February 7, 2019
To combat data breaches, Google has created a Chrome extension to provide a “password checkup” that compares users’ passwords with a database of four billion unique usernames and passwords that have been compromised. The extension works in the background, only showing a warning if it finds a match. That’s all it does: it is not a password manager that determines how weak or strong passwords are. Google accounts, often the key to a user’s email address, are breached mainly because people reuse passwords on multiple sites.
Wired reports that Google “hasn’t ever bought stolen credentials, and that it doesn’t currently collaborate with other security-minded aggregators like Have I Been Pwned, a service maintained by the security researcher Troy Hunt,” but it will take donations from researchers. Google divisions including Nest are also “working on features to prevent exposed password reuse, because of problems with account takeovers.”

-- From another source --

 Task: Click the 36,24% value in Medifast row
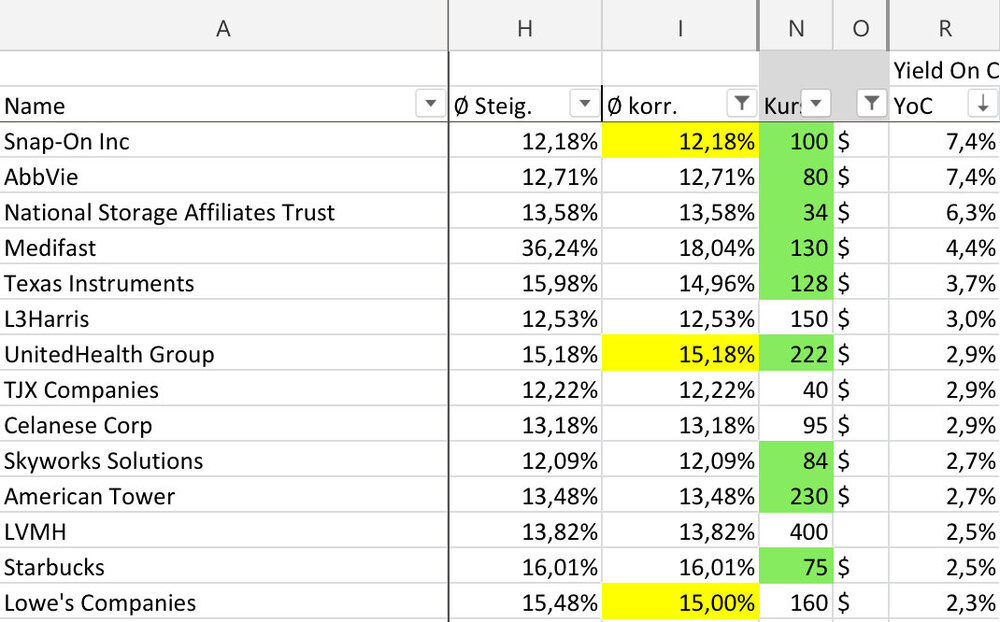tap(525, 248)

“We’ve reset something like 110 million passwords on Google accounts because of massive breaches and other data exposures,” said Google anti-abuse research team head Elie Bursztein. “The idea is, can we have a way to do it everywhere? It works in the background and then after 10 seconds you may get a warning that says ‘hey, this is part of a data breach, you should consider changing your password’.”
The Wired reporter tested Password Checkup with a login she knew was compromised and the system “didn’t flag it,” most likely because “Bursztein and Kurt Thomas, a Google security and anti-abuse research scientist, note that they’ve skewed toward zero false positives so they aren’t accidentally giving users warnings based on similar, but slightly different passwords or the same password that was compromised for a different person, but not you.”
The two also stress that Password Checkup is “still an experiment and isn’t necessarily finalized.”
Bursztein and Thomas expect to face another big question: Won’t Password Check end up with “a terrifying trove of all your passwords … and if so, couldn’t attackers find a way to compromise” it? The researchers, who collaborated with Stanford University “to devise layers of encryption and hashing” (including Argon 2), said that Google faced several issues. Among them, they wanted to make sure the system never learns your username and password in the process, prevents anyone from brute-forcing the system, and makes sure there is no “trackable identifier for the user that would reveal any information.”
Google and Stanford researchers plan to publish an academic paper “that details its underlying protocols and cryptographic principles for public vetting.”